WORK ORDER: From the line containing "Click the Find a participant search field" to the end of the records below, both included, every line should be repeated exactly; pictures should be dropped.

INPUT FOR THIS TASK:
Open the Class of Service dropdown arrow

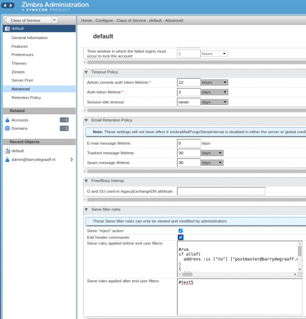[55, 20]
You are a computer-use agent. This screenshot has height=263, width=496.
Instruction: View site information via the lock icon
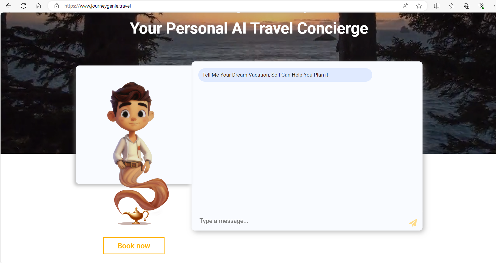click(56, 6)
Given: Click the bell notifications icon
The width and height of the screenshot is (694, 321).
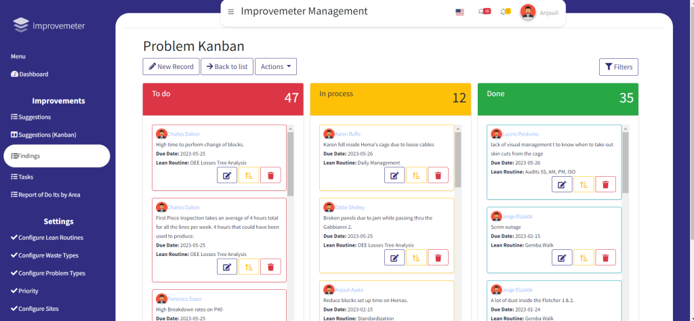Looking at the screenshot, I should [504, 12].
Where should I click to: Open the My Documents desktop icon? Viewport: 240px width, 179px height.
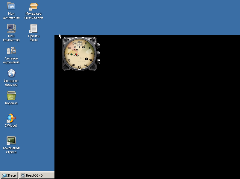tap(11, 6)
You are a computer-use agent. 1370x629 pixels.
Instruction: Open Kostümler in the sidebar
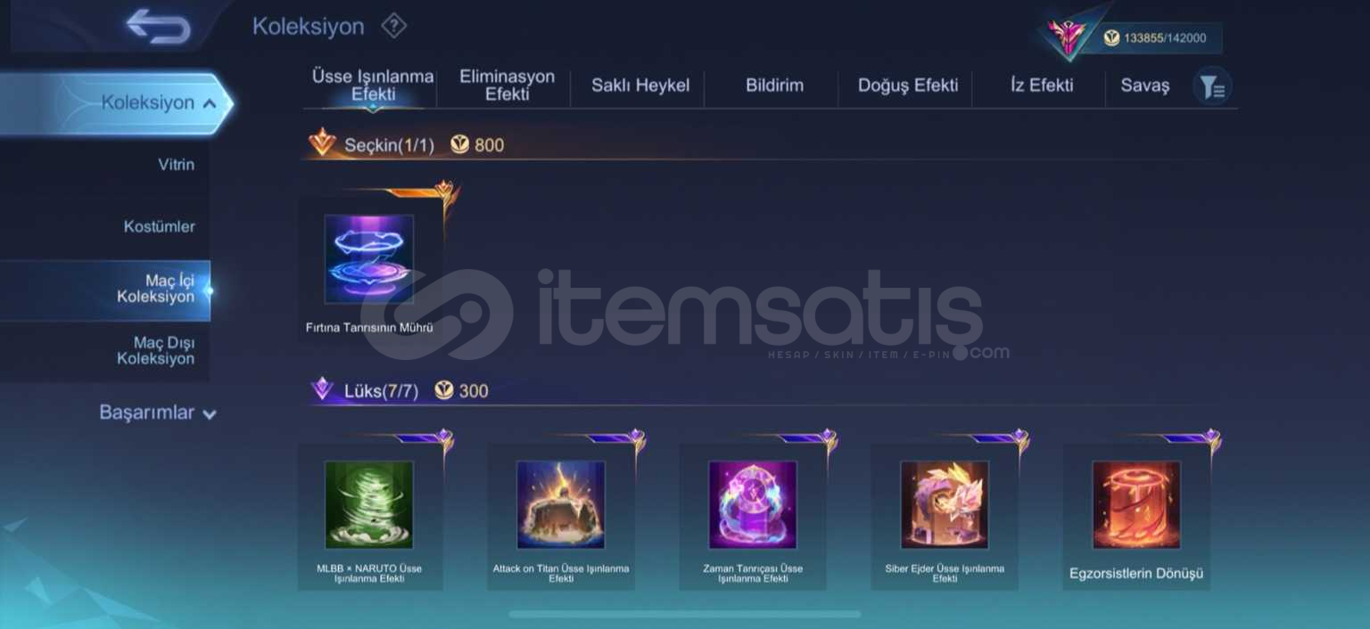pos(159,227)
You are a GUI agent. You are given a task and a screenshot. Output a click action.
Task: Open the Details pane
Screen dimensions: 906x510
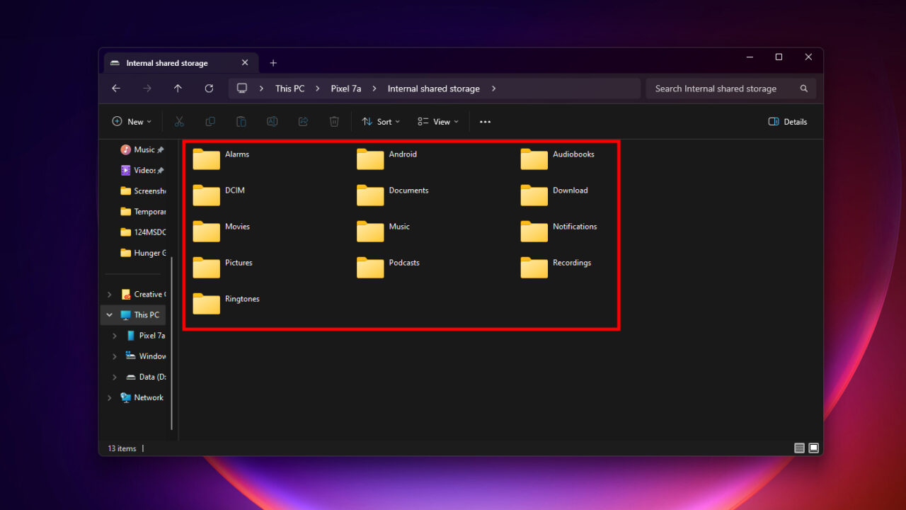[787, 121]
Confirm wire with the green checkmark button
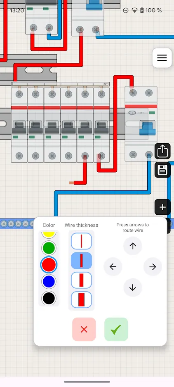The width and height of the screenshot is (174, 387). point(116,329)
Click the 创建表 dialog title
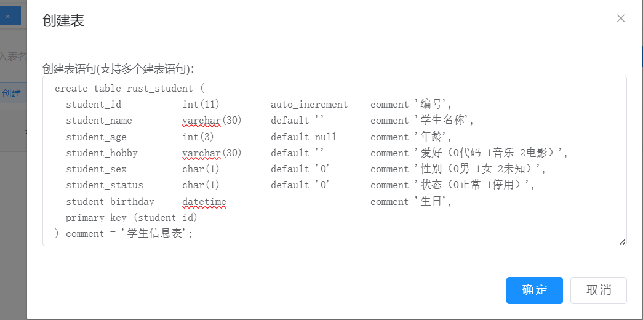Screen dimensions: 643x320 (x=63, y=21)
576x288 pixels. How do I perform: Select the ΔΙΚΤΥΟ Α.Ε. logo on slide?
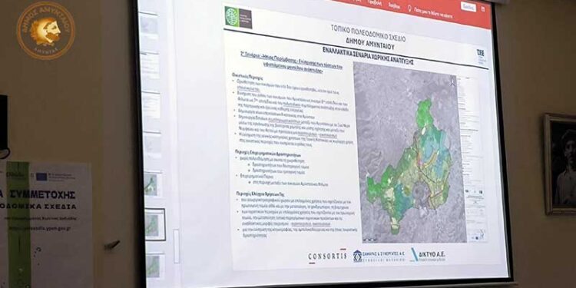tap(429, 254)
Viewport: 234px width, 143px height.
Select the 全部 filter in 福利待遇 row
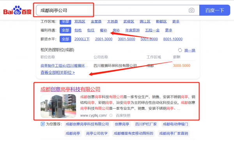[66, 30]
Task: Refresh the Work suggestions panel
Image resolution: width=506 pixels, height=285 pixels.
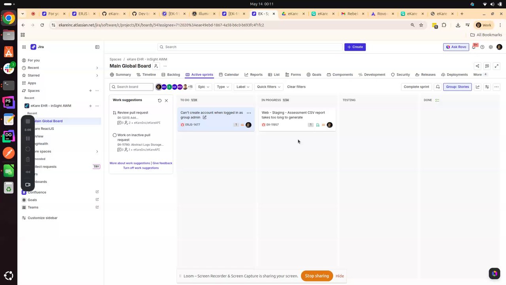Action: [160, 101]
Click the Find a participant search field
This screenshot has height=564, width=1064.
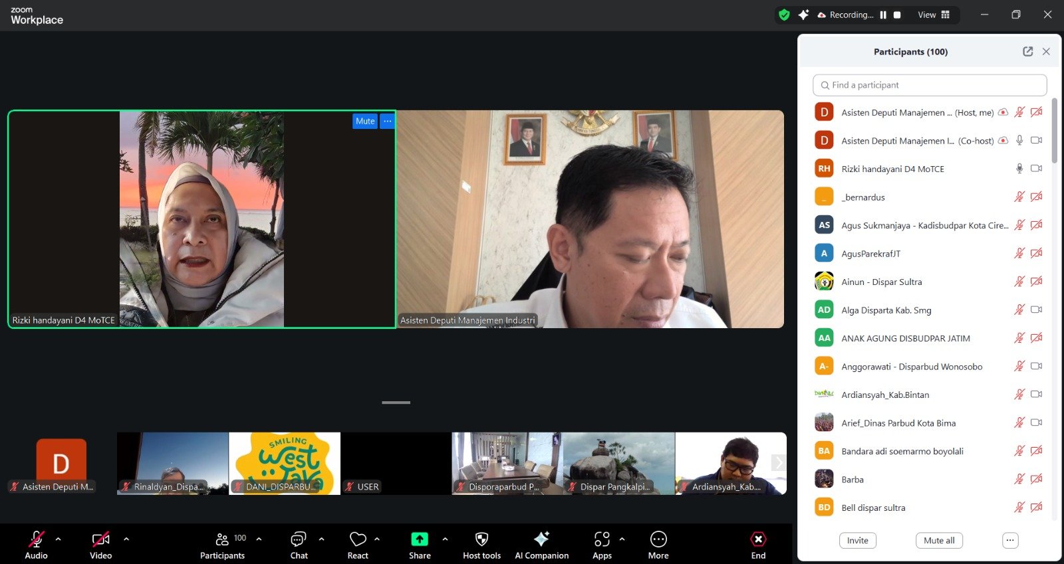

ANSWER:
Click the Find a participant search field
This screenshot has height=564, width=1064.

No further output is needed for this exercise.